Captain Trent's men marched to Washington's camp at Wills Creek. They were mostly Indian traders and Trent's employees, but still considered themselves militia and therefore not under Washington's command. Washington ordered them to wait for the Governor's instructions, but the men ignored this and disbanded.

Tanacharison wrote immediately to Washington, stating that he was "ready to fight them as you are yourselves...if you do not come to our aid soon, it is all over with us, and I think that we shall never be able to meet together again." Washington regarded the capture of Trent's Fort as an act of war, and prepared to advance, writing on April 20 to Governor Dinwiddie to request artillery. Counting on Tanacharison to support him with Native American warriors, he prepared to attack French troops in what would become the first battle of the French and Indian War, the Battle of Jumonville Glen.

On May 1, Governor Dinwiddie, unaware that the fort had been captured, wrote to Governor Horatio Sharpe of Maryland that "The Plan of the Fort is not yet Drawn, as the Ground is not fix'd on being left with discretional Power to the Engineer." When Ensign Ward returned from Williamsburg, he brought letters dated May 4, expressing anger with Trent and Fraser to Colonel Joshua Fry: "I am advis’d that Capt. Trent, and his Lieut., Fraser have been long absent from their duty...Which Conduct & Behaviour I require & expect You will enquire into at a Court Martial, & give Sentence accordingly." Lieutenant Fraser was almost court-martialed at Williamsburg for desertion, but he was released after Washington reminded Governor Dinwiddie that Fraser had accepted his lieutenant's commission with reservations. He later served as Chief of Scouts in General Edward Braddock's army, Adjutant of Virginia Forces, and Captain of guides in the army of Brigadier-General John Forbes.

The French erected Fort Duquesne after seizing Fort Prince George, and maintained control of traffic on the Ohio River until November, 1758. This had a devastating impact on British trade with Native Americans in the Ohio Country, leading many to side with the French at the beginning of the French and Indian War.

Fort Prince George was the first of five forts to be built to control the strategic "Forks of the Ohio". Following the capture of Fort Duquesne in the 1758 Forbes Expedition, the British built Fort Pitt.
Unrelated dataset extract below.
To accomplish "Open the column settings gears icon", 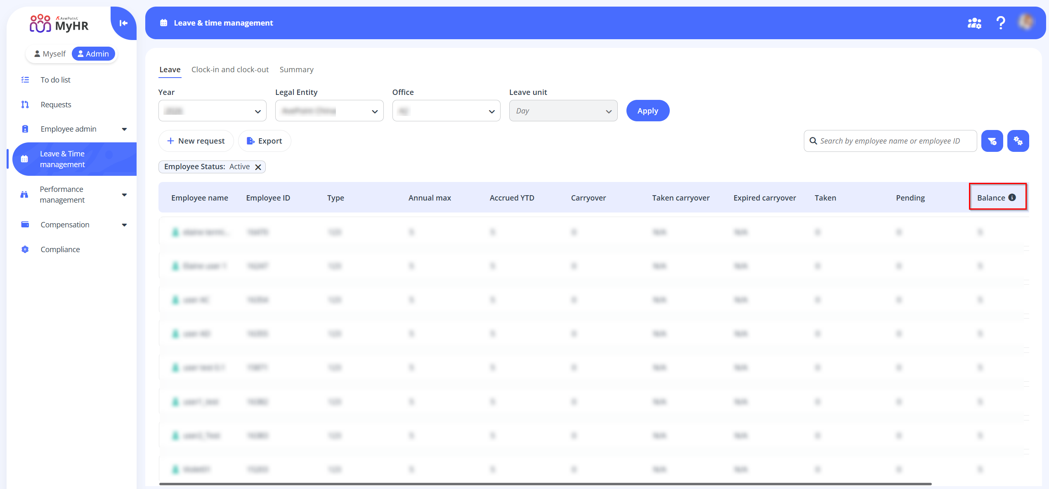I will tap(1018, 141).
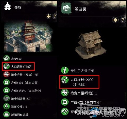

Mercer's Fort was a temporary British fort built to defend against a French counterattack while Fort Pitt was being constructed. The final fort in what is now downtown Pittsburgh was an American post called Fort Lafayette, built in 1792 and located farther up the Allegheny River.

== Memorialization ==

A historical marker commemorating Fort Prince George was placed in Point State Park in downtown Pittsburgh on May 8, 1959. A diorama depicting the fort's surrender to the French can be seen at the Fort Pitt Museum in Pittsburgh.